[Rows from a dataset]
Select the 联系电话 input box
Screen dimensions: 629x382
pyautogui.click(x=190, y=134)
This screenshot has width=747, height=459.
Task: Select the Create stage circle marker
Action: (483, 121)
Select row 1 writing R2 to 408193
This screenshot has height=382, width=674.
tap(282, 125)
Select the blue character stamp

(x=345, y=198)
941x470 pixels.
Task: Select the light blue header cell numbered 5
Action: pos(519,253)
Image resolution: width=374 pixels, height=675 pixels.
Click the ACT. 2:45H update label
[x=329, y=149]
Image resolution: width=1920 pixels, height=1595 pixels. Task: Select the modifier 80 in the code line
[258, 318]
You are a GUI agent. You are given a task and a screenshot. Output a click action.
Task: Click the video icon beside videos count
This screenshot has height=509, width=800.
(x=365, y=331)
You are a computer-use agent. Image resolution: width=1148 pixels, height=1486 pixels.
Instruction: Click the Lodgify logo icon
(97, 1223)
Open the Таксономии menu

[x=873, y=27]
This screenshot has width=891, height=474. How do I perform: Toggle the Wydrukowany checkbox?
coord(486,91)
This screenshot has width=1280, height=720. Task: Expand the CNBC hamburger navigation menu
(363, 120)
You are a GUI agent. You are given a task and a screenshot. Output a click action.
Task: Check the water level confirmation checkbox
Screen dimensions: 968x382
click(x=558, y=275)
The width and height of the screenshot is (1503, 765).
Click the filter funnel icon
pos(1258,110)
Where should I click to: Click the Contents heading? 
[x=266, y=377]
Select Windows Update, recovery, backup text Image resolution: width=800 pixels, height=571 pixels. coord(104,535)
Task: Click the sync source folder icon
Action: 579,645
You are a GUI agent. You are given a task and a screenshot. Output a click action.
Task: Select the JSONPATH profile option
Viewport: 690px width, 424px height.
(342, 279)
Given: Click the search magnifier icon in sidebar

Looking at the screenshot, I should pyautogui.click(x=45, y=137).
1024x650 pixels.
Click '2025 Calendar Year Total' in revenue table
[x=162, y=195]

- _Given problem_
Please copy out all of the rows above word for word, keeping every line unchanged.

- _Completed exercise_
Select the 联系电话 input box
Screen dimensions: 629x382
pyautogui.click(x=190, y=134)
This screenshot has width=747, height=459.
Task: Select the Create stage circle marker
Action: (483, 121)
Select row 1 writing R2 to 408193
This screenshot has height=382, width=674.
tap(282, 125)
Select the blue character stamp

(x=345, y=198)
941x470 pixels.
Task: Select the light blue header cell numbered 5
Action: pos(519,253)
Image resolution: width=374 pixels, height=675 pixels.
Click the ACT. 2:45H update label
[x=329, y=149]
Image resolution: width=1920 pixels, height=1595 pixels. Task: Select the modifier 80 in the code line
[258, 318]
You are a GUI agent. You are given a task and a screenshot. Output a click action.
Task: Click the video icon beside videos count
This screenshot has height=509, width=800.
(x=365, y=331)
You are a computer-use agent. Image resolution: width=1148 pixels, height=1486 pixels.
Instruction: Click the Lodgify logo icon
(97, 1223)
Open the Таксономии menu

[x=873, y=27]
This screenshot has width=891, height=474. How do I perform: Toggle the Wydrukowany checkbox?
coord(486,91)
This screenshot has width=1280, height=720. Task: Expand the CNBC hamburger navigation menu
(363, 120)
You are a GUI agent. You are given a task and a screenshot. Output a click action.
Task: Check the water level confirmation checkbox
Screen dimensions: 968x382
click(x=558, y=275)
The width and height of the screenshot is (1503, 765).
Click the filter funnel icon
pos(1258,110)
Where should I click to: Click the Contents heading? 
[x=266, y=377]
Select Windows Update, recovery, backup text Image resolution: width=800 pixels, height=571 pixels. coord(104,535)
Task: Click the sync source folder icon
Action: 579,645
You are a GUI agent. You are given a task and a screenshot. Output a click action.
Task: Select the JSONPATH profile option
Viewport: 690px width, 424px height.
(342, 279)
Given: Click the search magnifier icon in sidebar

Looking at the screenshot, I should pyautogui.click(x=45, y=137).
1024x650 pixels.
Click '2025 Calendar Year Total' in revenue table
[x=162, y=195]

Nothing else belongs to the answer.